TRECHO DO TEXTO:
————————

Moda

Zara aguarda decisão do MP para indenizar trabalhadores

SÃO PAULO, 15 de setembro (Reuters) - A maior varejista de vestuário do mundo, a espanhola Zara, afirmou que pagará indenização aos 15 bolivianos que trabalhavam em condições de escravidão em oficinas terceirizadas em São Paulo, mas que aguardará decisão do Ministério Público do Trabalho.

Em audiência pública promovida na quarta-feira pela Comissão de Direitos Humanos e Minorias da Câmara dos Deputados, o diretor corporativo do Grupo Inditex-- dono da Zara e de outras marcas de roupas--, Jesus Echevarria, disse que a empresa só indenizará os danos morais após manifestação do Ministério Público do Trabalho, que ainda vai decidir se propõe ou não uma ação judicial.

"Estamos buscando com o Ministério Público do Trabalho, que está vendo se há alguma questão a mais a analisar. O importante é que a Zara se pôs em contato com os trabalhadores, está em contato permanente. Estamos convencidos de que tudo vai se resolver", afirmou Echevarria, segundo a agência de notícias da Câmara.

Em meados de agosto, a Zara foi alvo de denúncias de utilização de mão de obra escrava em duas oficinas na capital paulista. Na ocasião, a Inditex informou à Reuters que o caso envolvia a "terceirização não autorizada" de oficinas de costura por parte de um fornecedor brasileiro, a empresa AHA.

Durante a audiência na quarta-feira, a Zara apresentou as providências adotadas, entre as quais, fortalecimento do sistema de monitoramento, implementação de um programa de capacitação de fornecedores e disponibilização de telefone para denúncia de abusos.

Segundo informações da Agência Câmara, a Zara recebeu 48 autos de infração, sendo que as multas chegam a 1 milhão de reais. A empresa também corre o risco de ser incluída na "lista suja" do Ministério do Trabalho.

"A partir daí, ela perde qualquer tipo de relacionamento com o Poder Público, acesso a financiamentos públicos. Alguns bancos privados também cortam linhas de financiamento. Mas sempre a partir da inclusão da empresa na lista suja", disse o auditor do Ministério do Trabalho Luís Alexandre de Faria.

————————

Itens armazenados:
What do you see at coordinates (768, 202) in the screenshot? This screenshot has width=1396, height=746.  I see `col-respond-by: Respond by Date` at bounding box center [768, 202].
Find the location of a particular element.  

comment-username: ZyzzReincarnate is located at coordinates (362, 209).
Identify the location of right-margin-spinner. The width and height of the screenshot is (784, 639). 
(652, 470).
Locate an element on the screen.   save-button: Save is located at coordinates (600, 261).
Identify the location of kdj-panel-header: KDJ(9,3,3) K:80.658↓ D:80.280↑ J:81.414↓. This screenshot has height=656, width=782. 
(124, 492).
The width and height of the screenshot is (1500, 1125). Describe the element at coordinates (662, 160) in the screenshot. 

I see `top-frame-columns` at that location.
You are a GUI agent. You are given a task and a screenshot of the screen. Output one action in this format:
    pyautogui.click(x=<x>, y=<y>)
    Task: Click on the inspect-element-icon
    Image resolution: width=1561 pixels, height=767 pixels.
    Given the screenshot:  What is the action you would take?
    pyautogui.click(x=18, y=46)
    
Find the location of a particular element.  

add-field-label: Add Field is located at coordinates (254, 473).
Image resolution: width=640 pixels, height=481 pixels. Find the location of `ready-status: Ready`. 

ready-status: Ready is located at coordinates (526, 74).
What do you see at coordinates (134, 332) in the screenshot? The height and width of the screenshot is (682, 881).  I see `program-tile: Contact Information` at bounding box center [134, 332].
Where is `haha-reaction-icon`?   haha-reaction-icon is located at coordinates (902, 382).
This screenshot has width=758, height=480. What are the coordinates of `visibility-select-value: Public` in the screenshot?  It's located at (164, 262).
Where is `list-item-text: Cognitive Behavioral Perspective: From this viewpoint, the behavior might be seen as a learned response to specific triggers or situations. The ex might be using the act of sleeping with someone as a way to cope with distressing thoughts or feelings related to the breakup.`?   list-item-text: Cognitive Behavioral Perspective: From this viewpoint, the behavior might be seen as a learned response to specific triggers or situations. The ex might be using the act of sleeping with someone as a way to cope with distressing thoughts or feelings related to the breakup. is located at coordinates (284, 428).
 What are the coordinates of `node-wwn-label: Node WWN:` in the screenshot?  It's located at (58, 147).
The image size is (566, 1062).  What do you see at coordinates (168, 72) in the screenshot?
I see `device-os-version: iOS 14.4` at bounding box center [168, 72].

————————

TAREFA: Segundo a notícia sobre a Zara, quantos autos de infração a empresa recebeu?

RESULTADO DA TAREFA: A Zara recebeu 48 autos de infração.